The following pseudocode is only for demonstrating the use of the Rand-Stego key function in the LSB technique. This function could be embedded in any stego-algorithm in the data hiding/extracting process. The main idea of the code is to read the key bit-by-bit (i.e., number by number) from position one till the end of the key. Then, repeat the same process till hiding/extracting all of the secret message bits in the cover-image.

JAKO202311834139780_1216.png 이미지 

The following will explain the above code:

Lines 1 to 7 are used to read the key, convert the key to a one-dimensional matrix, and initialise the Hide and NoHide counters, respectfully.

Lines 8, 9, and 10 start the loop over the length of the secret message. The current position of the key will be re-set to position one and incremented by one (line 18), then re-set again to one when the current position of the key goes beyond its length.

Lines 12, 13, and 14 will check if the value in the key is zero, where no hiding data should occur, and therefore, it will do nothing except increment the NoHide counter by one. Lines 15 to 19 of the pseudocode will call/invoke the original steganography algorithm.

Furthermore, the above code can be used in the Embedding and Extracting process. The only difference in extracting the hidden data is to call the extract procedure of the original steganography algorithm instead of the hiding procedure according to the key.

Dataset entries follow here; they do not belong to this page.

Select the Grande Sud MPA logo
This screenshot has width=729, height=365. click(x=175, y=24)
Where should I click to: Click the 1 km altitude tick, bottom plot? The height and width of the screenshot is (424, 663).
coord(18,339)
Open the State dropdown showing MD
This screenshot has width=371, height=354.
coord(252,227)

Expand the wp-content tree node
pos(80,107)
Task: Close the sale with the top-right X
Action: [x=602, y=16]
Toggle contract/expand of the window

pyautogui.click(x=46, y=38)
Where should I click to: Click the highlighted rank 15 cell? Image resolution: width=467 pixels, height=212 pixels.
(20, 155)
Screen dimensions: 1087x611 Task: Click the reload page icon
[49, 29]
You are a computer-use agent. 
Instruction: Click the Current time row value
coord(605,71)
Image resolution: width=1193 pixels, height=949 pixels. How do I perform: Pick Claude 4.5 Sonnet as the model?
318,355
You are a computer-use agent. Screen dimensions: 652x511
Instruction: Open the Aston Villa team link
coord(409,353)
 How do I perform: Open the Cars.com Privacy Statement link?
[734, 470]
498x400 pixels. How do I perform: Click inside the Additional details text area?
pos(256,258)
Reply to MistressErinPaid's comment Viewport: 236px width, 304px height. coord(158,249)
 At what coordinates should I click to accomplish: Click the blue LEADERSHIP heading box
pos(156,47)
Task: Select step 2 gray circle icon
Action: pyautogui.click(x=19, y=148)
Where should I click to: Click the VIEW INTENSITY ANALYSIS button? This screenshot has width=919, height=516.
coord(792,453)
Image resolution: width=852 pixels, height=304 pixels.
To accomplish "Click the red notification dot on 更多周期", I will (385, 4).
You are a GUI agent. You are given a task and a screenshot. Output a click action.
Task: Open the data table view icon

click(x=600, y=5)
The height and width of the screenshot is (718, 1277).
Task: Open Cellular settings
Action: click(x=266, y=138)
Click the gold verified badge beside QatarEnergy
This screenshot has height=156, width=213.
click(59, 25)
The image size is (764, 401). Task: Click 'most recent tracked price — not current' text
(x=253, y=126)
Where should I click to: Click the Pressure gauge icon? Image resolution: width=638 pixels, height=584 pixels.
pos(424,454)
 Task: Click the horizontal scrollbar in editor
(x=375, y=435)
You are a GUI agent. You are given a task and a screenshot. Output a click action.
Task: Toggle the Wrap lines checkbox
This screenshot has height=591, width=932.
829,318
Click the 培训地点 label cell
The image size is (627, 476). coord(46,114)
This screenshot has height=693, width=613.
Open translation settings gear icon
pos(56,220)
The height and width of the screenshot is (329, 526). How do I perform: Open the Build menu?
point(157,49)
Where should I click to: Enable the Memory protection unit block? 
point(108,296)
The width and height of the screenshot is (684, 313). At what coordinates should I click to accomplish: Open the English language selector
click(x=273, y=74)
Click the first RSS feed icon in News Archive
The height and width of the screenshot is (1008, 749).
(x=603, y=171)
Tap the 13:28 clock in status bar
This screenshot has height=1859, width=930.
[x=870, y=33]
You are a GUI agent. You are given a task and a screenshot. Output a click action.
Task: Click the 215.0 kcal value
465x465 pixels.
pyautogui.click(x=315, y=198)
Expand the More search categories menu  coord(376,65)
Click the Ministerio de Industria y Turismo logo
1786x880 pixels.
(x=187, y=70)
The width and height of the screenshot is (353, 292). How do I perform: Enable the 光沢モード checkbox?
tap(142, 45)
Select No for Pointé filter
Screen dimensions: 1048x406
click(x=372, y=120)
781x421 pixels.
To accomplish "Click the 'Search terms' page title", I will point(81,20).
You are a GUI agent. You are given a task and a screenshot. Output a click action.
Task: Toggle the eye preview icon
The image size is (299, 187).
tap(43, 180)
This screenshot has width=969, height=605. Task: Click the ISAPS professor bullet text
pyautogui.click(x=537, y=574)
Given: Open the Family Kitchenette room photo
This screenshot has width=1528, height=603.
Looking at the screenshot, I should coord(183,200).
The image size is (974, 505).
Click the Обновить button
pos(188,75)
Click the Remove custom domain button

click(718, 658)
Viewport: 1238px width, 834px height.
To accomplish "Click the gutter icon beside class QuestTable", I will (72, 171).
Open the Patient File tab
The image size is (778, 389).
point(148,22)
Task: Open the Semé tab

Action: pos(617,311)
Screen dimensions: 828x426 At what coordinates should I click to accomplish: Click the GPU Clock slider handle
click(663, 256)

4. Rand-Stego Implementation.

Randomization techniques including our proposed technique have many usages besides steganography, for example, in science, art, statistics, cryptography, gaming, gambling, and other engineering fields. For instance, it helps video games such as video poker [36]. In engineering, randomization techniques are also commonly used in computer simulations (such as real-life phenomena [37]).

However, in cybersecurity, the success of many cyberattacks relies on the hacker's ability to know or guess the position of the encrypted/concealed data. With Rand-Stego, we are able to give unpredictable (i.e., increasing unpredictability) positions of the concealed data, increasing the difficulty of attack.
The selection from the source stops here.